Document -
..........

2.2 Definitions to memorise

Term Definition Page
Correlation Statistical study of the direction and intensity of relationship between two variables 75
Positive correlation Variables move in the same direction (X↑ ⇒ Y↑) 76
Negative correlation Variables move in opposite directions (X↑ ⇒ Y↓) 76
Linear relationship Relationship representable by a straight line on graph paper 76, 77
Non-linear relationship Relationship that cannot be described by a single straight line 78
Scatter diagram Graph plotting paired values of two variables to visually examine the form of relationship 76
Karl Pearson's r Product moment correlation coefficient measuring numerical degree of linear relation 77
Covariance Cov(X, Y) = Σ(X − X̄)(Y − Ȳ)/N; its sign determines the sign of r 79
Attribute Variable that cannot be numerically measured (intelligence, honesty, beauty) 77
Step-deviation method Calculation shortcut using U = (X − A)/B, V = (Y − C)/D since rUV = rXY 80, 82
Spearman's rₛ Rank correlation coefficient: 1 − 6ΣD²/(n³ − n) using ranks instead of raw values 84
Perfect correlation r = +1 or r = −1; exact linear relation with all points on a line 80
Tied ranks Equal ranks awarded to observations with identical values 86
Correction factor for ties (m³ − m)/12 added for each tied group in Spearman's formula 86
Causation A causes change in B — distinct from mere co-movement 75
Spurious correlation Correlation arising due to a third variable, not direct linkage 75
Pure number A quantity without measurement units 79
Independence No statistical relation of any form — stronger than r = 0 80
Change of origin Subtracting a constant from each value 80
Change of scale Dividing each value by a constant 80
Product-moment correlation Karl Pearson's r; another name emphasising its formula 77
Direction of correlation Sign of r (positive or negative) 76
Intensity of correlation Magnitude (closeness to 0 or ±1) 75
Linear scatter Points clustered around a straight line in a scatter diagram 78
Curvilinear scatter Points clustered around a curve, indicating non-linear relation 78
Coefficient of determination (r²) Square of the correlation coefficient — not formally introduced in NCERT but a natural extension 79

2.3 Diagrams / processes to remember

  • Fig. 6.1 — Positive Correlation: points scattered around an upward-rising line (p. 78).
  • Fig. 6.2 — Negative Correlation: points scattered around a downward-sloping line (p. 78).

..........

Things to do -
[1] In the correlation notes:
(a) What formula is given for Spearman's rₛ?
(b) What is independence described as stronger than?
(c) Which figure shows points scattered around a downward-sloping line?
[2] Why, according to the correlation notes, can the step-deviation method be used to calculate the correlation coefficient?
[3] Pick up the correlation notes after the Fig. 6.2 entry and continue them.

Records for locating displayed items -

..........

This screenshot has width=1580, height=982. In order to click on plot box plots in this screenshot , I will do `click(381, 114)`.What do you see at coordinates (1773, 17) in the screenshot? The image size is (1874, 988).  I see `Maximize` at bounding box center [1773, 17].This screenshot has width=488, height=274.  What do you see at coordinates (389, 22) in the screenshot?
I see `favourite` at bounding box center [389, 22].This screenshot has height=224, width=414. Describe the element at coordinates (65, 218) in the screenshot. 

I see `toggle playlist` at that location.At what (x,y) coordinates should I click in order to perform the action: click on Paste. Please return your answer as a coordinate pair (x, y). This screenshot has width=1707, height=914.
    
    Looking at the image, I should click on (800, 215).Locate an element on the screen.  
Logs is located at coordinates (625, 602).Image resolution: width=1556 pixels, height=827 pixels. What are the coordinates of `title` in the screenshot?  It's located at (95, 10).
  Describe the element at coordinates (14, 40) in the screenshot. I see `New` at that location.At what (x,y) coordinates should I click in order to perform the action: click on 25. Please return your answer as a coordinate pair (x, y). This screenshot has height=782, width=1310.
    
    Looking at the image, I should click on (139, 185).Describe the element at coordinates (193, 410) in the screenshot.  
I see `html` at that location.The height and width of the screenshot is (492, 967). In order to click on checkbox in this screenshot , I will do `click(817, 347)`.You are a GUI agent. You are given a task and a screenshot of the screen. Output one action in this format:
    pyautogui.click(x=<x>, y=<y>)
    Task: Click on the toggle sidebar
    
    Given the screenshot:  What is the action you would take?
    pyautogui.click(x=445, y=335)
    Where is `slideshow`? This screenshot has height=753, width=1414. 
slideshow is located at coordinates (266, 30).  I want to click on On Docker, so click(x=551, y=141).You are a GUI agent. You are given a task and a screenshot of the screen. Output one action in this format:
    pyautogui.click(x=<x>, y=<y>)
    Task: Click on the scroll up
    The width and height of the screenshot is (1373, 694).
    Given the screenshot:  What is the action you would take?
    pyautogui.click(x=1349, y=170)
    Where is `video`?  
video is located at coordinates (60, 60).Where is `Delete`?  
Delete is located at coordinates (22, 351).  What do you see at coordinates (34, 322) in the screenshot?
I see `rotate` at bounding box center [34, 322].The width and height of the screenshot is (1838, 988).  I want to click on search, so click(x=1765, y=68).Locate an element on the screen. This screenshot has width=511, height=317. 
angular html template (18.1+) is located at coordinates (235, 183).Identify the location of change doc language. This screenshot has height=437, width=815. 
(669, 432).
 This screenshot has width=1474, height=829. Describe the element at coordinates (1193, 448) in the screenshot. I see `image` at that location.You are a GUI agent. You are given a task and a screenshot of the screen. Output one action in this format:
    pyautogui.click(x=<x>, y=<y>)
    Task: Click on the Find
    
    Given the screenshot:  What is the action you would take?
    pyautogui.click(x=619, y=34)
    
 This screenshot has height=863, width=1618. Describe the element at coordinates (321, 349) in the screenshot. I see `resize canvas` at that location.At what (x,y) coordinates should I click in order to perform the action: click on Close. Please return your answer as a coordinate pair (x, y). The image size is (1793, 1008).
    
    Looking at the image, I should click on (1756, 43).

..........

Exercise answers -
[1]
(a) 1 − 6ΣD²/(n³ − n), using ranks instead of raw values.
(b) r = 0.
(c) Fig. 6.2, Negative Correlation.

[2] The step-deviation method replaces X and Y with U = (X − A)/B and V = (Y − C)/D as a calculation shortcut. This is valid because rUV = rXY, so the correlation of the transformed values equals the correlation of the original ones.

[3]
  • Fig. 6.3 — No Correlation: no rising or falling pattern; random scatter (p. 78).
  • Fig. 6.4 — Perfect Positive Correlation: all points lie ON an upward line (p. 78).
  • Fig. 6.5 — Perfect Negative Correlation: all points lie ON a downward line (p. 78).
  • Fig. 6.6 — Positive non-linear relation & Fig. 6.7 — Negative non-linear relation: curved patterns; Pearson's r should NOT be used here (p. 78).
  • Table 6.1: worked example computing r = 0.644 between years of schooling of farmers and annual yield per acre (p. 81).
  • Table 6.3: step-deviation example yielding r = 0.98 between price index and money supply (p. 83).
  • Example 5: worked Spearman calculation with repeated ranks (Y = 50 at ranks 9, 10, 11 averaged to 10; (m³ − m)/12 correction applied), giving rₛ = 0.30 (pp. 86–87).
  • Correlation decision flow: data type (cardinal vs ordinal/attribute) → if cardinal and linear use Pearson's r; if ordinal or non-linear monotonic use Spearman's rₛ; always sketch a scatter diagram first.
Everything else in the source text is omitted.